_Selected excerpt_.
━━━━━━━━━━━━━━━━━━━━━━━━━━━━━━

Optimising the unikernel - Thomas Leonard's blog

After creating my REST queuing service as a Mirage unikernel, I reported that it could serve the data at 2.46 MB/s from my ARM CubieTruck dev board. That's fast enough for my use (it's faster than my Internet connection), but I was curious why it was slower than the Linux guest, which serves files with nc at 20 MB/s.

( this post also appeared on Hacker News and Reddit )

Table of Contents

The TCP test-case
Compiler optimisations
Profiling support
Profiling the console
Profiling UDP
Profiling TCP
Profiling disk access
- Update: Linux is slow too!
Profiling the queuing service
Conclusions

The TCP test-case

To avoid confusing things by testing the disk and the network at the same time, I made a simpler test case that waits for a TCP connection and transmits a pre-allocated buffer multiple times:

unikernel.ml

module Main (C: V1_LWT.CONSOLE) (S: V1_LWT.STACKV4) = struct
  let buffer = Io_page.pages 16 |> List.map Io_page.to_cstruct

  let start c s =
    S.listen_tcpv4 s ~port:80 (fun flow ->
      let warmups = 10 in
      let iterations = 100 in
      let bytes = Cstruct.lenv buffer * iterations in
      let rec loop = function
        | 0 -> return ()

━━━━━━━━━━━━━━━━━━━━━━━━━━━━━━

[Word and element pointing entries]

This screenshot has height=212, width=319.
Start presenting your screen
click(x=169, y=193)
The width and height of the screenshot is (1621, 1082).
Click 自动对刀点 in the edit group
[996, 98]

━━━━━━━━━━━━━━━━━━━━━━━━━━━━━━

_Prompt_.
Continue the blog post on optimizing the unikernel, picking up right after its final line.

_Answer below_.
        | i ->
            lwt () = S.TCPV4.writev flow buffer in
            loop (i - 1) in

      loop warmups >>= fun () ->
      lwt time = Profile.time (fun () -> loop iterations) in
      S.TCPV4.close flow >>= fun () ->
      C.log_s c (Printf.sprintf "Wrote %d bytes in %.3f seconds (%.2f KB/s)"
        bytes time
        (float_of_int bytes /. time /. 1024.))
    );

    S.listen s
end

Profile.time just runs the function and returns how long it took in seconds. I do a few warm-up iterations at the start because TCP starts slowly and we don't want to benchmark that.

Compiler optimisations

While looking at the assembler output during some earlier debugging, I'd noticed that gcc was generating very poor code. For example:

0041a550 <_xmalloc>:
  41a550:	e92d4800 	push	{fp, lr}
  41a554:	e28db004 	add	fp, sp, #4
  41a558:	e24dd028 	sub	sp, sp, #40	; 0x28
  41a55c:	e50b0028 	str	r0, [fp, #-40]	; 0x28
  41a560:	e50b102c 	str	r1, [fp, #-44]	; 0x2c
  41a564:	e3a03000 	mov	r3, #0
  41a568:	e50b300c 	str	r3, [fp, #-12]
  41a56c:	e3a03010 	mov	r3, #16
  41a570:	e50b3014 	str	r3, [fp, #-20]
  41a574:	e51b002c 	ldr	r0, [fp, #-44]	; 0x2c
  41a578:	e3a01004 	mov	r1, #4
  41a57c:	ebffff5d 	bl	41a2f8 <align_up>
  41a580:	e50b002c 	str	r0, [fp, #-44]	; 0x2c
  41a584:	e51b002c 	ldr	r0, [fp, #-44]	; 0x2c
  ...

gcc is using registers very inefficiently here. For example, it stores r1 to [fp, #-44] and then a few lines later loads from there into r0, when it could just have moved it directly. The last two lines show it saving r0 to the stack and then immediately loading it back again into the same register!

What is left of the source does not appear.